# felling palm tree (HQ video)



## BlackOakTreeServ (Jan 6, 2010)

Just dropped this bad boy today......enjoy :greenchainsaw:
http://www.youtube.com/watch?v=x7WKxebB3AY


----------



## Treetom (Jan 7, 2010)

Oops! You hit the bush. Welcome to the site, by the way.


----------



## treesquirrel (Jan 7, 2010)

Welcome to AS friend.


----------



## outofmytree (Jan 8, 2010)

Welcome to arboristsite w44.

Felling Washingtonias is satisfying especially if you have had to block down a few! Of course cleaning em up is a whole different story unless you have a chipper with 20 inch feed......

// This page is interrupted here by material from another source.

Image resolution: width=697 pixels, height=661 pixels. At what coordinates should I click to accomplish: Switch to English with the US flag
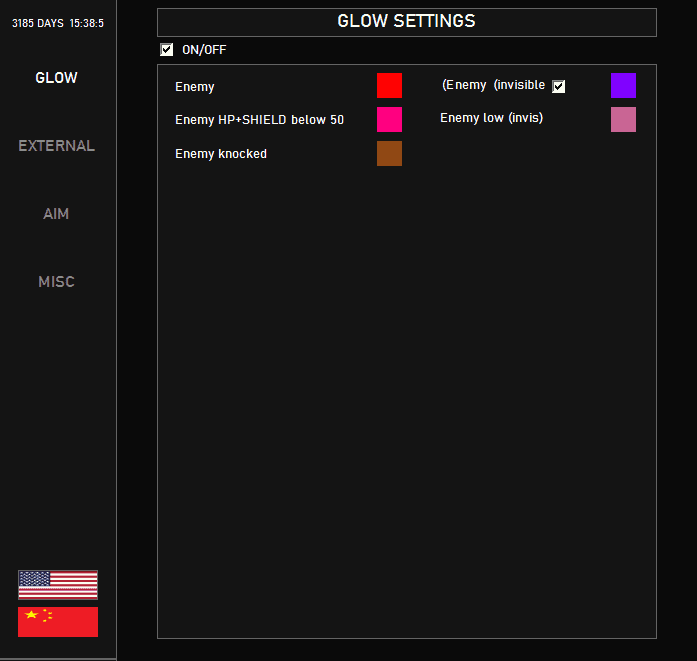pyautogui.click(x=58, y=585)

Just a small negative. I would have thrown a bag over the crown and hauled a tagline through and tied off with a timber hitch. Like you said in the video the house was directly behind. Palms are more than capable of twisting off a stump if you dont get the cut just so....


----------



## BlackOakTreeServ (Jan 8, 2010)

thanks all, this is a very cool site !!!

Using a rope is a good thing. This palm had a good lean towards the street, I felt 100% confident it was going that way. I've cut a few of these things down, very soft stuff...used half throttle at end....went through like hot butter knife.

I just did the felling, my friend (the owner) did all the clean-up...that works for me 

Scott


----------



## outofmytree (Jan 9, 2010)

woodsman44 said:


> thanks all, this is a very cool site !!!
> 
> Using a rope is a good thing. This palm had a good lean towards the street, I felt 100% confident it was going that way. I've cut a few of these things down, very soft stuff...used half throttle at end....went through like hot butter knife.
> 
> ...



Wish my clients would clean up their palm crap!


----------



## BlackOakTreeServ (Jan 9, 2010)

Here's how close it was to the house............he did say he needed a new roof...hmmmm....to late though.


----------



## ChiHD (Jan 9, 2010)

woodsman44 said:


> thanks all, this is a very cool site !!!
> 
> Using a rope is a good thing. This palm had a good lean towards the street, I felt 100% confident it was going that way. I've cut a few of these things down, very soft stuff...used half throttle at end....went through like hot butter knife.
> 
> ...



You should never use half throttle btw. Thanks for posting and welcome.


----------



## logging22 (Jan 9, 2010)

Good job, welcome to AS.


----------



## JTinaTree (Jan 11, 2010)

That Palm looks totaly out of place in that country setting.. Looks like horse country to me.. Somebody must have been drunk when they decided to plant it.. Nice video though, and nice Stihl PA50 splitting axe in the picture, ive got one and love it..


----------



## BlackOakTreeServ (Jan 11, 2010)

JTinaTree said:


> That Palm looks totaly out of place in that country setting.. Looks like horse country to me.. Somebody must have been drunk when they decided to plant it.. Nice video though, and nice Stihl PA50 splitting axe in the picture, ive got one and love it..



JTT, your right, palm totally out of place...horse and farm country, owner couldnt wait to get that eye sore cut down !

Love the stihl PA 50, but use the PA 80 more


----------



## BlackOakTreeServ (May 9, 2011)

Got 2 more palms to fell tomorrow, will get vid up for you A.S.er's


----------